▶ WORK REQUIRED: Write out every one of the records below word for word, with no changes.

>> BEGIN DATA IN THIS EXERCISE

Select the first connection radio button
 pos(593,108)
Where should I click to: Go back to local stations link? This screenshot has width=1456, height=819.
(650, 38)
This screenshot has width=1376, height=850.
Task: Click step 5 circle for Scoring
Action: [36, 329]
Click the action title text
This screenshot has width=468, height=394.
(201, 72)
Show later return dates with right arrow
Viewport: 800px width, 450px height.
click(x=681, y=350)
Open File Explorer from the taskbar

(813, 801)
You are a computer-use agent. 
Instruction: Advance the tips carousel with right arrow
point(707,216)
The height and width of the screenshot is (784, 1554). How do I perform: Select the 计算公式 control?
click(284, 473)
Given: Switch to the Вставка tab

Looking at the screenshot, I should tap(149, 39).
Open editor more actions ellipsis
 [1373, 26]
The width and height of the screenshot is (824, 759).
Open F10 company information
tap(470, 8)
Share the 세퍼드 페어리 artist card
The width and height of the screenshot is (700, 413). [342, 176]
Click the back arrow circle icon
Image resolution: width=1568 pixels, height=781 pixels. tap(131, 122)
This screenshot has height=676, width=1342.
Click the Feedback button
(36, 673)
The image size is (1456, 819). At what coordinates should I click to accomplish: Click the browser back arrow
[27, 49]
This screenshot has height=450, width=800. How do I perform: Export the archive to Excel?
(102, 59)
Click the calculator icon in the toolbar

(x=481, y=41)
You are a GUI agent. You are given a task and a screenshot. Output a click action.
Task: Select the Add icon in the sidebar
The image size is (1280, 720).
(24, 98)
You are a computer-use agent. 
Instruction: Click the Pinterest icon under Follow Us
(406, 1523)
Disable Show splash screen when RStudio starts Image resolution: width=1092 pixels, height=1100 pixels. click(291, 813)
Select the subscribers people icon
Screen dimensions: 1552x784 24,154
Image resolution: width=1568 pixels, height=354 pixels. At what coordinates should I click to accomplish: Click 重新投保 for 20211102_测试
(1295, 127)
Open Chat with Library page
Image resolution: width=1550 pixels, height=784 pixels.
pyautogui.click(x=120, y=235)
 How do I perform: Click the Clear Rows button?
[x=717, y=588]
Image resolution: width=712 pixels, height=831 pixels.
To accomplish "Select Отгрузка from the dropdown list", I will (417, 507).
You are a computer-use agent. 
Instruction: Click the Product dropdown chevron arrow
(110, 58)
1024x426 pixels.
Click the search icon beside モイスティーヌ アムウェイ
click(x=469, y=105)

>> END DATA IN THIS EXERCISE

▶ OUTPUT OF THE EXERCISE:
Select the first connection radio button
 pos(593,108)
Where should I click to: Go back to local stations link? This screenshot has width=1456, height=819.
(650, 38)
This screenshot has width=1376, height=850.
Task: Click step 5 circle for Scoring
Action: [36, 329]
Click the action title text
This screenshot has width=468, height=394.
(201, 72)
Show later return dates with right arrow
Viewport: 800px width, 450px height.
click(x=681, y=350)
Open File Explorer from the taskbar

(813, 801)
You are a computer-use agent. 
Instruction: Advance the tips carousel with right arrow
point(707,216)
The height and width of the screenshot is (784, 1554). How do I perform: Select the 计算公式 control?
click(284, 473)
Given: Switch to the Вставка tab

Looking at the screenshot, I should tap(149, 39).
Open editor more actions ellipsis
 [1373, 26]
The width and height of the screenshot is (824, 759).
Open F10 company information
tap(470, 8)
Share the 세퍼드 페어리 artist card
The width and height of the screenshot is (700, 413). [342, 176]
Click the back arrow circle icon
Image resolution: width=1568 pixels, height=781 pixels. tap(131, 122)
This screenshot has height=676, width=1342.
Click the Feedback button
(36, 673)
The image size is (1456, 819). At what coordinates should I click to accomplish: Click the browser back arrow
[27, 49]
This screenshot has height=450, width=800. How do I perform: Export the archive to Excel?
(102, 59)
Click the calculator icon in the toolbar

(x=481, y=41)
You are a GUI agent. You are given a task and a screenshot. Output a click action.
Task: Select the Add icon in the sidebar
The image size is (1280, 720).
(24, 98)
You are a computer-use agent. 
Instruction: Click the Pinterest icon under Follow Us
(406, 1523)
Disable Show splash screen when RStudio starts Image resolution: width=1092 pixels, height=1100 pixels. click(291, 813)
Select the subscribers people icon
Screen dimensions: 1552x784 24,154
Image resolution: width=1568 pixels, height=354 pixels. At what coordinates should I click to accomplish: Click 重新投保 for 20211102_测试
(1295, 127)
Open Chat with Library page
Image resolution: width=1550 pixels, height=784 pixels.
pyautogui.click(x=120, y=235)
 How do I perform: Click the Clear Rows button?
[x=717, y=588]
Image resolution: width=712 pixels, height=831 pixels.
To accomplish "Select Отгрузка from the dropdown list", I will (417, 507).
You are a computer-use agent. 
Instruction: Click the Product dropdown chevron arrow
(110, 58)
1024x426 pixels.
Click the search icon beside モイスティーヌ アムウェイ
click(x=469, y=105)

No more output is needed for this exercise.